The full moon should have been an omen for those hardy heathens starting Easter early by rolling back their stones and ascending the King's Domain from the Yarra below on a balmy autumn Monday evening.

They came from the bush and beaches for all-star Georgian Zac Brown Band and a diverse mixed-cultural milieu for the blue-eyed soul funk pop of Jason Mraz and nine piece group.

It was a multi-genre mix that made sense as a predominantly youthful audience, occupying rugs and chairs scattered across the parched grass, soaked up the muse.

Tonight was reminiscent of the open air comfort and ambience of the recent 37th Port Fairy folk festival - on a smaller scale.

Sadly the sound was not up to the standard of Port Fairy but the muddy vocal mix for Zac quickly improved as the mixers kicked the dew off the glass.

This promised to be the gig of autumn - if not the first half of the year.

The Zac Brown Band has become a huge act in the U.S. - because of its eclectic mix of roots country, bluegrass, reggae, island rhythms and Dixie rock.

But here, in the unlucky radio country, they have played second fiddle or maybe violin to metropolitan mainstream corporate chain music.

Now, with a little lateral marketing, they were supporting fellow Grammy winners - the quirky Jason Mraz Band - in an effort to ride that Horse Of Troy across the myopic moat.

They were soon to prove they will return - as headliners.

The Georgians kicked off with Keep Me In Mind from their Get What You Give disc before Brown announced it was his first Australian tour and bassist John Driskill Hopkins played the vocal role of Alan Jackson on As She's Walking Away.

Brown tipped back Whiskey's Gone but it's unlikely the father of four would have heard or answered the lass on the grass who cried out "Zac, I want to have your baby."

Maybe he subliminally answered her call as he sang "had lips like candy, hair floated like water" as he started Natural Disaster.


But the singer didn't take long to announce his first nocturnal surprise - "tonight we have Jake Clemons of the E Street Band joining us."

It's not clear if the sax player was replacing Trombone Shorty but he had full permission of Bruce Springsteen - enjoying his "boss-man's holiday" in the wings on his night off - on Dave Matthews Band cover Ants Marching.

Brown invited and received audience participation in Jump Right In before declaring "the answer is blowing in the wind" but Dylan did not spring from the wings as he did on his three night stand at the same venue in 1978.

By now the band was revelling in its eclectic mix of bluegrass, reggae and soulful country as Brown introduced ''all the way from Walhalla Clay Cook on electric guitar" for a strident solo as the light show also fired up The Wind and Who Knows.

Violinist Jimmy De Martini emerged from the no longer muddy mix in the beatific ballad Colder Weather before another audience singalong in the Jimmy Buffettesque Toes.

Then there was the evocative pathos primed Goodbye In Her Eyes before a tempo surge in sixth album title track Uncaged.

Brown paid tribute to the generosity of headliner Jason Mraz for sharing billing before a liberal lacing of violin and steel on Knee Deep without Buffett and Enjoy The Ride.

The depth of Brown's stellar band peaked in their riveting revival of The Devil Went Down To Georgia - penned by septuagenarian Charlie Daniels who last toured here in 1981.

Brown then stopped the show for an anecdote about his first visit to Byron Bay as a humble tourist a decade ago.

"I was on the beach with a beer from Boag & Sons and went to the top of Mount Warning - if you are up there it's the first place the sun rises in the whole continent of Australia.

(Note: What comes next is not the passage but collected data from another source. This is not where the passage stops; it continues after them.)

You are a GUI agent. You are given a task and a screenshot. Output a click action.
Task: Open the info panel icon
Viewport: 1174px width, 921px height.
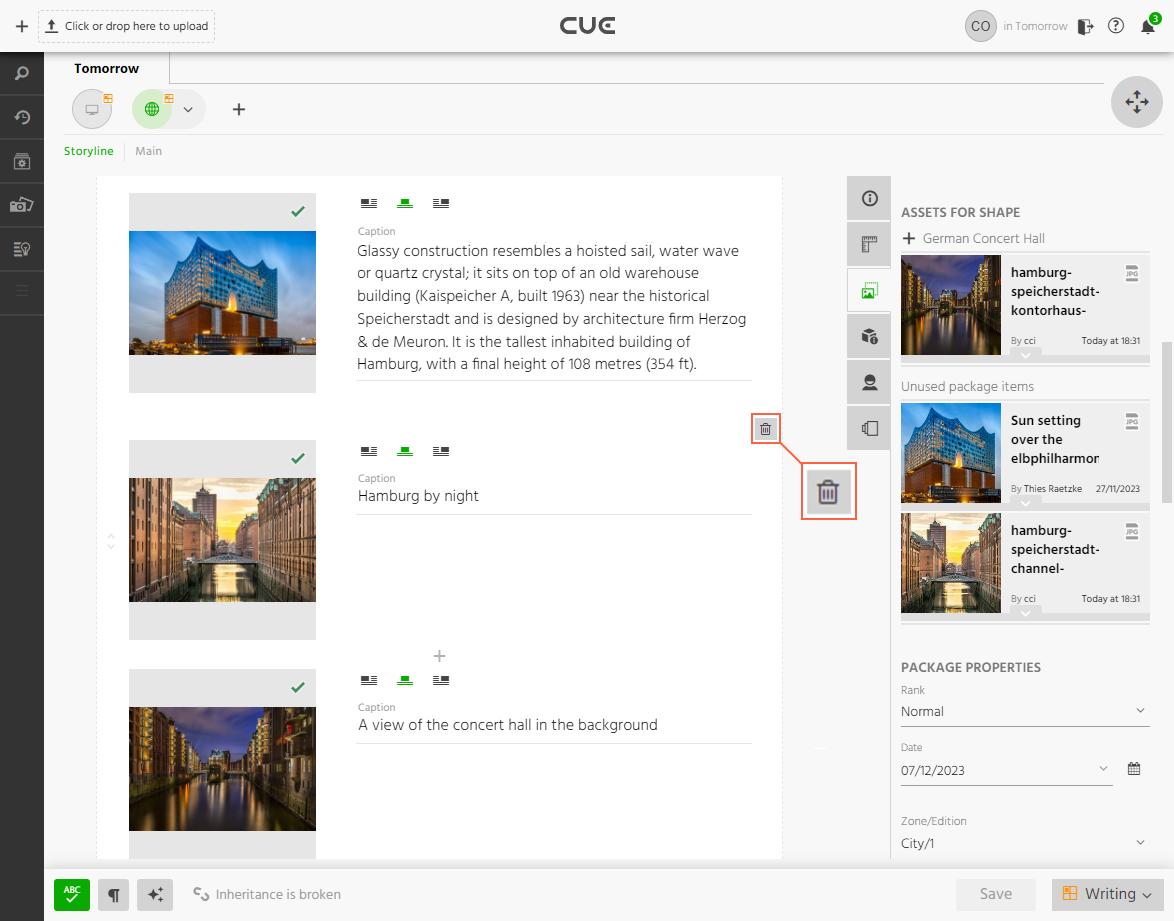pos(868,199)
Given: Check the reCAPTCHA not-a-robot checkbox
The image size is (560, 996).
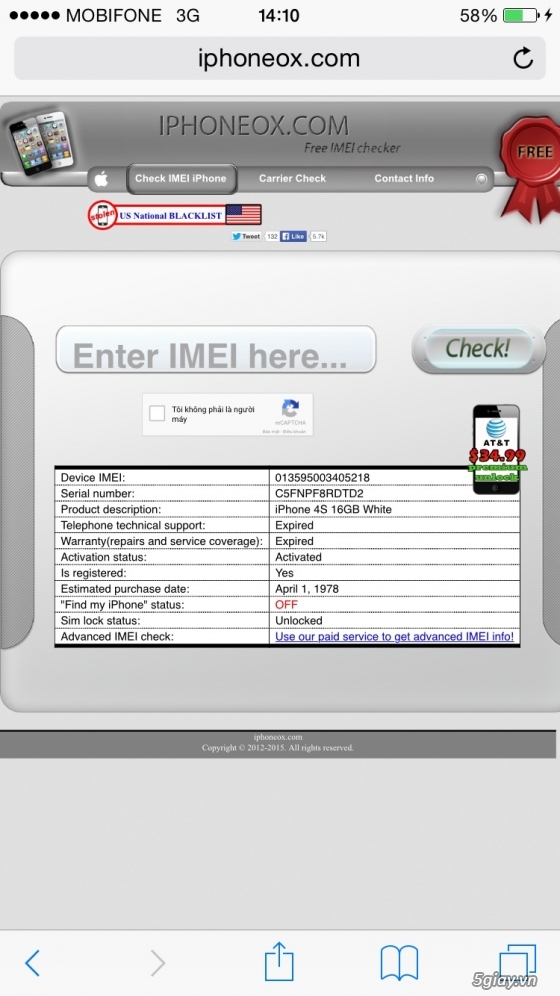Looking at the screenshot, I should click(157, 414).
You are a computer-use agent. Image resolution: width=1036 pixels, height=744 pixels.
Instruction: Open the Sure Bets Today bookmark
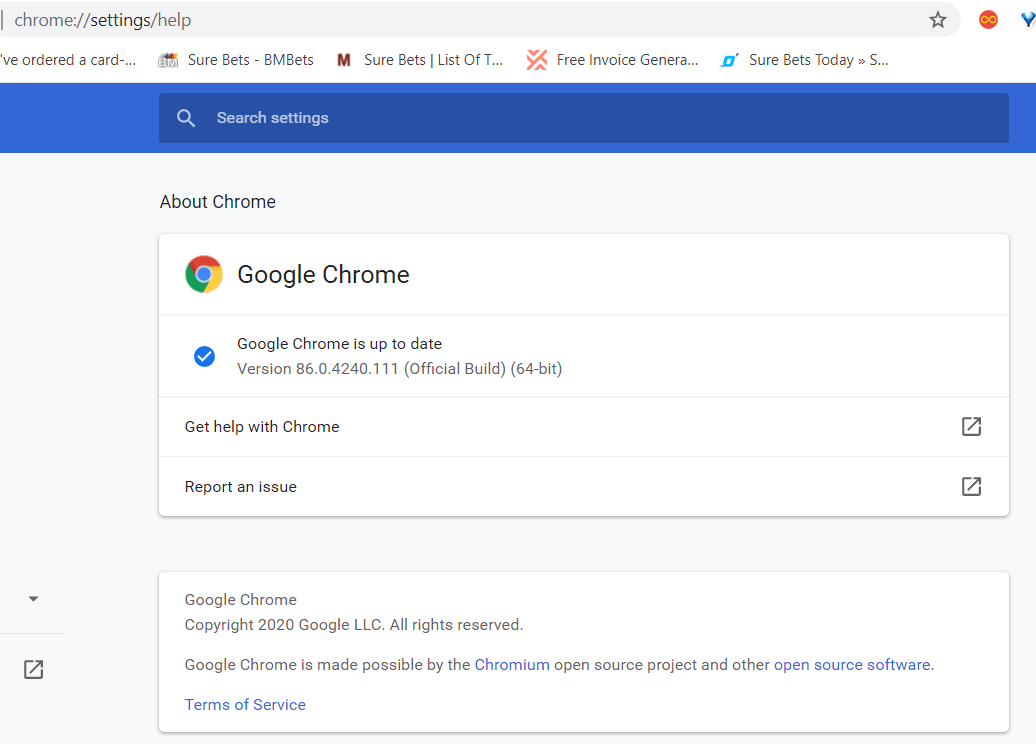pyautogui.click(x=805, y=60)
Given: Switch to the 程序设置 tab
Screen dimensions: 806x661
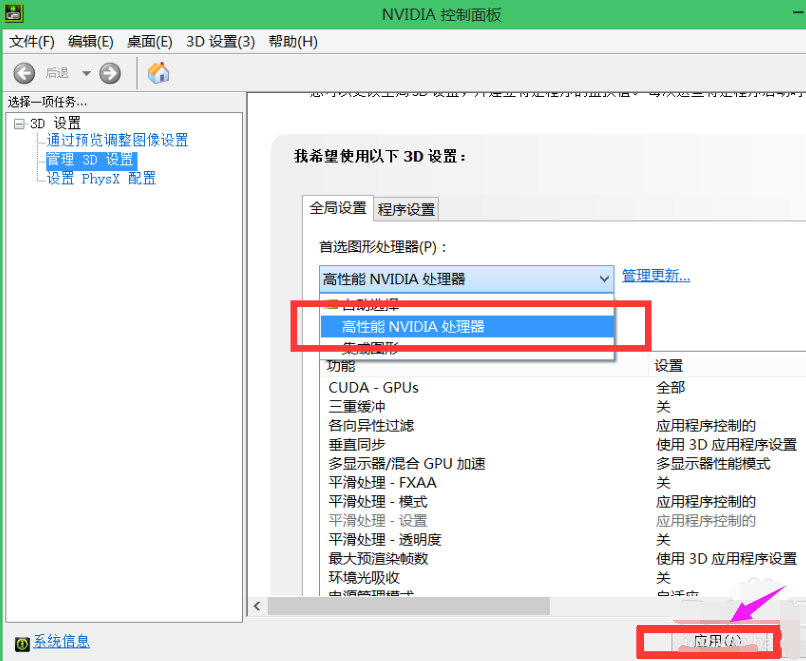Looking at the screenshot, I should click(x=406, y=209).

I was also standing on top of Mount Warning as the sun starts to set in that orange and purple sky. It starts to wash down and spill over - that's where this song came from here in Australia."

Clemons re-joined Brown's band as they performed Free with a cameo Van Morrison's Into The Mystic from their 2008 breakthrough album The Foundation.

Zac announced they had time for two more songs but didn't hear the grass pleas for Sic Em on A Chicken.

"Thanks to Jason Mraz for having us here tonight," Brown said, "we're going to come out and have a beer with y'all."

Before that the band performed Sleep With One Eye Open - recorded by Metallica as Enter Sandman.

They closed with a thundering rendering of their embryonic hit Chicken Fried, replete with vocal support for the military in far off fields.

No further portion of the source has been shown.